Diabetics and non-diabetics alike experience pronounced weight loss by following a high-dosage regimen of a new diabetes drug called liraglitude.
Don’t get overly excited, now: Though diabetic subjects of one study recently published in the International Journal of Obesity lost between 5 and 10 percent of their body mass in 56 weeks and also experienced improvements in some risk factors associated with cardiovascular disease, they also followed low-calorie diets and exercised regularly. So couch potatoes might not see the same kind of weight loss.
Still, the authors of the study from the Perelman School of Medicine at the University of Pennsylvania concluded that both study groups dieted and exercised, but the group taking liraglitude experienced dramatically pronounced weight loss.
The key, researchers stated, is prescribing the drug at a higher than normal dose. Though it’s normally available in 1.2 mg and 1.8 mg doses, a 3 mg dose was the key to the weight loss subjects experienced.
The company that makes the drug, Denmark-based Novo Nordisk, is now waiting for the Food and Drug Administration and the European Medicines Agency to approve that higher dosage.
Novo Nordisk has more than the one study to reference.
Scientists have known about the weight loss promise of liraglitude since 2009. A study published that year in The Lancet analyzed European subjects that didn’t even have type-2 diabetes and found the same kind of success over just 20 weeks. Those taking the drug lost “significantly more weight” than a placebo group.
“Liraglutide treatment over 20 weeks is well-tolerated, induces weight loss, improves certain obesity-related risk factors and reduces pre-diabetes,” according the earlier study’s conclusion.

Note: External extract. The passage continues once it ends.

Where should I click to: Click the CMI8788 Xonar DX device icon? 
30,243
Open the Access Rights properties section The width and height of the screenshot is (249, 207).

Weight loss studies have shown great promise for not just liraglitude, but also other so-called incretin mimetics like exenatide, dulaglitude and albiglitude. All of these drugs are at various stages of approval from a range of pharmaceutical companies, according to Forbes.
Liraglitude appears to be the front-runner among the scientific set, though. In March, a report in the Formulary Journal by two professors of pharmacology at the University of Toledo, Julie Murphy and Michelle Mangan, stated that liraglitude has bested the best of known weight loss drugs, credited with “slowing gastric emptying, increasing glucose-dependent insulin secretion, decreasing inappropriate glucagon release and instilling a feeling of satiety.”
Since about 69 percent of the U.S. population is currently considered either obese or overweight, putting them at greater risk for developing diabetes, Murphy and Mangan were encouraged that liraglitude performs better than the current go-to drug for diabetic weight loss called orlistat. It also has far fewer adverse drug interactions than orlistat, which Murphy and Mangan stated “can affect the absorption and kinetics of fat-soluble vitamins, warfarin and lipophilic drugs such as gabapentin, amiodarone, valproic acid and lamotrigine.”